MINNEAPOLIS -- The Twins celebrated the 70th anniversary of Jackie Robinson breaking baseball's color barrier on Saturday, hosting a pregame ceremony honoring their Jackie Robinson Essay winners before the game.
Additionally, as has been tradition every April 15 since 2009, Major League Baseball celebrated Jackie Robinson Day with all players and on-field personnel wearing No. 42. Robinson's No. 42 was retired across all of Major League Baseball in 1997.
"It means a lot, just to honor him and the things that he did," said White Sox shortstop Tim Anderson. "He's so motivating. It's just a blessing to step on the field and play for someone like him on his day. It would have been easy to fold up and quit, but he stuck to it and really knocked down that door for us."

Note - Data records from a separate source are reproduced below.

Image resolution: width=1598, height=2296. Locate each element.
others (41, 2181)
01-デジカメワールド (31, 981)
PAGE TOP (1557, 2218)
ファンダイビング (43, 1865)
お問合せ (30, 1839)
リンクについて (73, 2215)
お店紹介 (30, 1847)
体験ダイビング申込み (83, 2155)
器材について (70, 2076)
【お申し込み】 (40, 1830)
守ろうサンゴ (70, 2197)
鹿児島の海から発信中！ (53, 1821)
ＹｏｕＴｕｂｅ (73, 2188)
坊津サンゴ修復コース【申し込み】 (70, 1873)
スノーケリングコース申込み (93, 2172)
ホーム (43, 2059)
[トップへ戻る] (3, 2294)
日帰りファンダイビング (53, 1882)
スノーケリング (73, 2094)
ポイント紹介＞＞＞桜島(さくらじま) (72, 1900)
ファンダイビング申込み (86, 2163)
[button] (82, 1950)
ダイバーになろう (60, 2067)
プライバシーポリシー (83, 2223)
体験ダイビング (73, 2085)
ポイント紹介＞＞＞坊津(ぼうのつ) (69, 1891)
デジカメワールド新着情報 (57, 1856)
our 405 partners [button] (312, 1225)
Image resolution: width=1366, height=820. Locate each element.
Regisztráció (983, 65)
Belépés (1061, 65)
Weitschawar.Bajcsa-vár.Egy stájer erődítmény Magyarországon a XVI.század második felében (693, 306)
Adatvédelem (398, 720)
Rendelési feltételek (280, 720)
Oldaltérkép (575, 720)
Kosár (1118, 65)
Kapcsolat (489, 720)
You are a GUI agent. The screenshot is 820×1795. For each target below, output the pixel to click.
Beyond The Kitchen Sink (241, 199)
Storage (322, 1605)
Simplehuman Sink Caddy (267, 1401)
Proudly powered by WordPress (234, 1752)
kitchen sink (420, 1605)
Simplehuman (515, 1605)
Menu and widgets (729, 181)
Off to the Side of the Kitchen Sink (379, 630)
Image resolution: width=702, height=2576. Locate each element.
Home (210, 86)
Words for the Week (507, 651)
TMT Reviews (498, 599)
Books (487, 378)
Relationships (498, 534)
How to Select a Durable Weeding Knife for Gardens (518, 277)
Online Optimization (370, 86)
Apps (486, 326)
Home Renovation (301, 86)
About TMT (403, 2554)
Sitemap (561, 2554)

Anderson, a Tuscaloosa, Ala., native, said he's made it his mission to learn more about Robinson over the years, as Anderson didn't start playing baseball until his junior year of high school. He's the lone African-American player on the White Sox, while center fielder Byron Buxton is the only African-American on Minnesota's roster.
"I learn a little bit more about him each year, really, just from watching the movies and reading about him," Anderson said. "It's definitely an honor to step on the field. Being an African-American, he basically paved the way for me and opened that door for me."
Twins right fielder Max Kepler had the unique perspective of growing up in Berlin, the capital of Germany, but being a baseball fan, largely because he spent many of his summers in Texas, where his mom is from. He said he first learned about Robinson's story when he was about 13 years old, and called it an honor to wear No. 42.
"It's awesome," Kepler said. "It's life-changing for people in this sport and any sport. He's a symbol. He changed life for many people. It just shows he changed this game for everyone. And not just the sport, but life."